### TASK DESCRIPTION:
After locating the line with "The image size is (2520, 1483)." in the data that follows, return it and every later line exactly, up to and including the line with "Given: Click the help icon beside 'Get help'".
--- DATA LISTING Enclosed Below ---
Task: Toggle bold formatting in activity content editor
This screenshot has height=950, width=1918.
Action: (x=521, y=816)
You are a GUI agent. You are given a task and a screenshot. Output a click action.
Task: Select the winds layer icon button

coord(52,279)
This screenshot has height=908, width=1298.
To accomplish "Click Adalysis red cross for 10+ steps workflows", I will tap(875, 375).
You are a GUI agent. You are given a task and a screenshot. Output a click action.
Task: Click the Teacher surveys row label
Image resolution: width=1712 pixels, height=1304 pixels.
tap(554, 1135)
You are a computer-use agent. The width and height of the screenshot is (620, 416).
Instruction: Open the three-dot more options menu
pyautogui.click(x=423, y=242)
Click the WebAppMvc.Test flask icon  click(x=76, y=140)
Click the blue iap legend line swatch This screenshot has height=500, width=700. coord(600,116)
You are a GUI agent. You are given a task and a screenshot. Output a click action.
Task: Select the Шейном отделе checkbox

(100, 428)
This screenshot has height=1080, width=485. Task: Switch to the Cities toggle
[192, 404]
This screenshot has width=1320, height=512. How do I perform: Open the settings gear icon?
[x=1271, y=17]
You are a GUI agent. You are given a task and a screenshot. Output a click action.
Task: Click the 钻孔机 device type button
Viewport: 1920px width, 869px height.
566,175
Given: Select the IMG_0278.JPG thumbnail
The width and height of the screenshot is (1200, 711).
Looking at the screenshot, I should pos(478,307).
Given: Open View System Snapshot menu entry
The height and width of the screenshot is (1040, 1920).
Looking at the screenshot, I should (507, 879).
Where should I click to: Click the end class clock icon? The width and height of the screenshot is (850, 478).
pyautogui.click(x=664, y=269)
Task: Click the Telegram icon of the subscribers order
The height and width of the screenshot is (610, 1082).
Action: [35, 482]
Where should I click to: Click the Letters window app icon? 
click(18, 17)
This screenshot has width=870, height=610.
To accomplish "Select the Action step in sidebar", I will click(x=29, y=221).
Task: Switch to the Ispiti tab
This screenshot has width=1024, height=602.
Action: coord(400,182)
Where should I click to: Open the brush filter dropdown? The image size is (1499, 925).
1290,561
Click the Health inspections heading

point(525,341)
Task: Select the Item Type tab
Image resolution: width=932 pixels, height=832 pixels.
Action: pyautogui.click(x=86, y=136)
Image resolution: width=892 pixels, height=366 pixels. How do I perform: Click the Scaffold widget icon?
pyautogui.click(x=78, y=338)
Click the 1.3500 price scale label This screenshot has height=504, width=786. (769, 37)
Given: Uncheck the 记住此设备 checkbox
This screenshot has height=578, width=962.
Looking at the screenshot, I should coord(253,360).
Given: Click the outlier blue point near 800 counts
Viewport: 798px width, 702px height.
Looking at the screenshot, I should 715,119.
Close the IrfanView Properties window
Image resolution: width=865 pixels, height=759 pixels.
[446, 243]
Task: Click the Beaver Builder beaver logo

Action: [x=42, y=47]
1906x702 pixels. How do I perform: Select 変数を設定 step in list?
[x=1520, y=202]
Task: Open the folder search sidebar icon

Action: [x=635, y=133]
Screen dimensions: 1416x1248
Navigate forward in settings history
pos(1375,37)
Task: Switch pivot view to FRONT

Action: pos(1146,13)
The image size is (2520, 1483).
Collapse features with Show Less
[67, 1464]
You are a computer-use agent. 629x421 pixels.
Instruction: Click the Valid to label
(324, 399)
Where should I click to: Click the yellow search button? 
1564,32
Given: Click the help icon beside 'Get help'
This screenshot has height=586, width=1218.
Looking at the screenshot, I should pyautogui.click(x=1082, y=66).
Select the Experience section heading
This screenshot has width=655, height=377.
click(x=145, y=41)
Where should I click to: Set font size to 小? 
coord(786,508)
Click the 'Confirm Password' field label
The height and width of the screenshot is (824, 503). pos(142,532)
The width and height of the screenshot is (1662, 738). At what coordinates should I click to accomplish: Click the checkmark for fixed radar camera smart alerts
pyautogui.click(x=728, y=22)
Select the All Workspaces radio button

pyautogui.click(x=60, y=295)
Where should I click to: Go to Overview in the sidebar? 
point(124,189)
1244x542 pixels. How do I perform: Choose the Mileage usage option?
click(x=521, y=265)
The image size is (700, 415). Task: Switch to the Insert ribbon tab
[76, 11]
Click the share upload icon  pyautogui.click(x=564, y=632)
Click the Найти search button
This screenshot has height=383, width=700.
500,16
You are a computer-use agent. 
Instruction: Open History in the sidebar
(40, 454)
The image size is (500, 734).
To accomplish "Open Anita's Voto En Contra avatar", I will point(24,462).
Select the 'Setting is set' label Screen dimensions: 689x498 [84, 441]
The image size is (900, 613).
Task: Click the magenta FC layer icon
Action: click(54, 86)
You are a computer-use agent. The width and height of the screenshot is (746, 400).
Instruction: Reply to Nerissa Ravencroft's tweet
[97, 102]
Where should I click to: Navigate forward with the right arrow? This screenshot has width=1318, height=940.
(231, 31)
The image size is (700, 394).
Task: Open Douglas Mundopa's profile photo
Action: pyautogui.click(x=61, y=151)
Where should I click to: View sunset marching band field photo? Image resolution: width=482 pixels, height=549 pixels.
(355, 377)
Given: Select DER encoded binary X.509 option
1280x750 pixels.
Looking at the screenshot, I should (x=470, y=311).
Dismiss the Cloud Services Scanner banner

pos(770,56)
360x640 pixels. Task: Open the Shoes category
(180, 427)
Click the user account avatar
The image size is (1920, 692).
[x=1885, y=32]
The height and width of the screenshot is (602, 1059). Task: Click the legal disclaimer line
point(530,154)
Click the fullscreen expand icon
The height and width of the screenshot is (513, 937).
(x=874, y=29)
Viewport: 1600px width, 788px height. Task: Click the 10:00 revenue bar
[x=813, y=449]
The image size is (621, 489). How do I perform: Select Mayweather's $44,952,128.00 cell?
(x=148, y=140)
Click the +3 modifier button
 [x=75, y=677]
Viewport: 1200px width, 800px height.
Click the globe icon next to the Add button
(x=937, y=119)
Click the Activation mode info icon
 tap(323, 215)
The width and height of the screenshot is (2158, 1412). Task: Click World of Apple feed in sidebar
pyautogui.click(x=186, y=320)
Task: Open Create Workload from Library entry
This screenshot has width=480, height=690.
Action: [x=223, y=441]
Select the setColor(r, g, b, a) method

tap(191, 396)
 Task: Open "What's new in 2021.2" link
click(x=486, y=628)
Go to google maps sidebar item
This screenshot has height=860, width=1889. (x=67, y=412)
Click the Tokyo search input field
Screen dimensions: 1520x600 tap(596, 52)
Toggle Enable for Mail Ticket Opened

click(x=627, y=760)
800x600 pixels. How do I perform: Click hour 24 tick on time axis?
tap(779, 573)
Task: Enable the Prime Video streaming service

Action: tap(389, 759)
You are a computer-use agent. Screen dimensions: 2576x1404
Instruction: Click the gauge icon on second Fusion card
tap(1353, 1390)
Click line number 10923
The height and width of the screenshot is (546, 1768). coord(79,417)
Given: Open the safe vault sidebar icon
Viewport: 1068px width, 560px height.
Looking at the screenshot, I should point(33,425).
--- End of Enclosed DATA LISTING ---
### ANSWER SECTION:
The image size is (2520, 1483).
Collapse features with Show Less
[67, 1464]
You are a computer-use agent. 629x421 pixels.
Instruction: Click the Valid to label
(324, 399)
Where should I click to: Click the yellow search button? 
1564,32
Given: Click the help icon beside 'Get help'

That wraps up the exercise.